À la manière d’un livre, une peinture raconte une histoire, son format étant celui du tableau et son langage, celui pictural. En série ou unique, l’ambition de l’artiste est compliquée : exprimer dans une toile une idée, une action, un fait historique. Pour cela, chaque artiste a sa manière de réalisation : certains se noient dans les détails, d’autres épurent au maximum la toile.
Le créateur que nous allons présenter aujourd’hui a choisi de revenir vers une forme de narration plus graphique et populaire, la BD.
L’image classique de la BD
Né en 1923 à New York, Roy Lichtenstein étudie la peinture aux Beaux-Arts, en 1940. Particulièrement influencé par les théories de H.L. Sherman sur la psychologie de la vision et de l’illusion, il en utilisera des aspects dans son travail, et participera à sa reconnaissance dans le mouvement Pop’Art.

Depuis 1961, les principaux thèmes de Lichtenstein proviennent de la publicité, des objets de la vie courante mais aussi des bandes dessinées. En 1963, date de création de In the car, l’artiste avait mis en place une technique particulière, lui permettant de peindre rapidement et facilement : après avoir reproduit une image ou une photo en petit, il place son dessin dans un appareil de projection afin de dessiner en plus grand, sur une toile. Mais loin de se tenir à une simple reproduction, le peintre joue avec l’image, la déforme et la modifie, jusqu’à ce que le résultat soit satisfaisant.

Le thème de cette toile pourrait être qualifié de classique : les personnages sont particulièrement apprêtés, le cadrage serré et la narration tient dans l’expression des corps. Même si la scène est muette, la froideur placide du visage de la femme, le regard et le sourire en coin de l’homme créent une tension palpable : le spectateur est invité à imaginer les dialogues et les raisons de celle-ci.

Le traitement graphique tient lui aussi de la BD. L’élément le plus probant est sans doute le cerne noir de chaque élément de l’image. Parfois épais, fin, incurvé ou droit, il marque la profondeur de l’image, sans quoi elle serait extrêmement plate, et installe un mouvement dynamique, comme dans les cheveux. De même, si les couleurs sont travaillées de manière uniforme et en monochrome, les hachures sur le visages marquent les ombres creusant et arrondissant les formes.
Du trait au pontillé
Quant à la structure de l’image, elle est donnée par les effets graphiques. Si tout est placé au même plan, le fond étant traité de la même manière que le visage de la femme, les hachures séparent les espaces.

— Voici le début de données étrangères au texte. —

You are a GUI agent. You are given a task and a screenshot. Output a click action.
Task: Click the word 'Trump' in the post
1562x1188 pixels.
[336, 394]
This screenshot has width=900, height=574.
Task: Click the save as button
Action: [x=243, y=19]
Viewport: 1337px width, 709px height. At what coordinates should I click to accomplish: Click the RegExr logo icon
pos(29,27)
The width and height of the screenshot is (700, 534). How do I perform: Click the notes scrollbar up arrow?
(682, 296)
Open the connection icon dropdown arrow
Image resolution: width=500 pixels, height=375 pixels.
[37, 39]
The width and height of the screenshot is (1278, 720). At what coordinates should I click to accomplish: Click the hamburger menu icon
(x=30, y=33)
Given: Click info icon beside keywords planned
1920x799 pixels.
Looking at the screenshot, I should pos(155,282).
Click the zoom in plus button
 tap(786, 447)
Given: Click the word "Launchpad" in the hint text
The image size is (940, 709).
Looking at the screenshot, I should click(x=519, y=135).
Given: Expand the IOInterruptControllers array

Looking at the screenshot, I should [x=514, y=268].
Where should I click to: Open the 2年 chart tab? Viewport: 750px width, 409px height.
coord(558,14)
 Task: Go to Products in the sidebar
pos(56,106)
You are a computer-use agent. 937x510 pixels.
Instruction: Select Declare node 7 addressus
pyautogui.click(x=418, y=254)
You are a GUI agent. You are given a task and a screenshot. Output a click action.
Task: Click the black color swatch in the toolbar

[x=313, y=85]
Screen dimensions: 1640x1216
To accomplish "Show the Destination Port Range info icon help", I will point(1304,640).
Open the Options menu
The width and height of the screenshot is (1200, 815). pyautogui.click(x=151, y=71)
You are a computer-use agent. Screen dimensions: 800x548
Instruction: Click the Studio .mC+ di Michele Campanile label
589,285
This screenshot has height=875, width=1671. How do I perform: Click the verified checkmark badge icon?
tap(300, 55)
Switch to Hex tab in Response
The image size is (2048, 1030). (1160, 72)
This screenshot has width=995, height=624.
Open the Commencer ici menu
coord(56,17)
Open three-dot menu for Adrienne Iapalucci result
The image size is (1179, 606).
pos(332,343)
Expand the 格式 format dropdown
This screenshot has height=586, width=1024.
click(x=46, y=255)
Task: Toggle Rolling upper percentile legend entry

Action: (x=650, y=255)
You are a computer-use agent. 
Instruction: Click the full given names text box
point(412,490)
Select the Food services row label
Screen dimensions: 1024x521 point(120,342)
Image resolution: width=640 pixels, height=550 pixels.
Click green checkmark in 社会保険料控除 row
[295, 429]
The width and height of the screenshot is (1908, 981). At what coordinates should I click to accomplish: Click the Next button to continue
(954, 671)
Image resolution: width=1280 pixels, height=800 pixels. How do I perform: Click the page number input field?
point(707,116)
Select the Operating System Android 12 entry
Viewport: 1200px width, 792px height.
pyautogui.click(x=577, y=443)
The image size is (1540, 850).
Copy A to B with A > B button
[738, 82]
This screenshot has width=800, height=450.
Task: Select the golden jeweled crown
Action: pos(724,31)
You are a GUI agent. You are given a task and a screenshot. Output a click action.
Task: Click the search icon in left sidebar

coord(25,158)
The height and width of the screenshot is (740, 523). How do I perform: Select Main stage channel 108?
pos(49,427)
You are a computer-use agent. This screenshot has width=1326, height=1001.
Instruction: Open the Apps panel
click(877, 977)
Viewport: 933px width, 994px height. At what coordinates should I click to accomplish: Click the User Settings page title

Celles verticales participent également à l’effet de lumière grâce au blanc du reflet et de vitesse, rappelant le lieu dans lequel l’action se passe : la voiture. Aussi, le volant, les contours blancs du pare-brise et le rouge de la carrosserie enferment les deux personnages. En fait, ils paraissent même écrasés, trop grands, renforçant le caractère intime de la scène. Est-ce un couple en plein milieu d’une dispute ?
Sur cette toile, Lichtenstein utilise divers procédés : par endroit, la toile est restée vierge alors que d’autres sont remplis par des pointillés. De loin, l’œil ne perçoit pas ces différences, mélangeant les couleurs. Mais de près, une multitude de détails s’offre à lui ! La régularité des textures est impressionnante : pour arriver à un tel résultat, Lichtenstein a travaillé avec un pochoir métallique. Ainsi, les visages et le fond sont traités de cette manière. Pour le reste, l’artiste fonctionne par aplat, coups de pinceau ou tache, afin d’apporter de la matière à l’ensemble.
Grâce à In the car de Roy Lichtenstein, nous avons pu voir que le traitement graphique d’une image se révèle important pour l’esthétisme de celle-ci. Le tableau n’est pas qu’une histoire contée mais aussi un travail de texture permettant à l’œil d’être toujours animé. Si l’apparente simplicité de la thématique laisse libre court à l’imagination, les détails visuels montrent une technicité plastique détaillée et intéressante.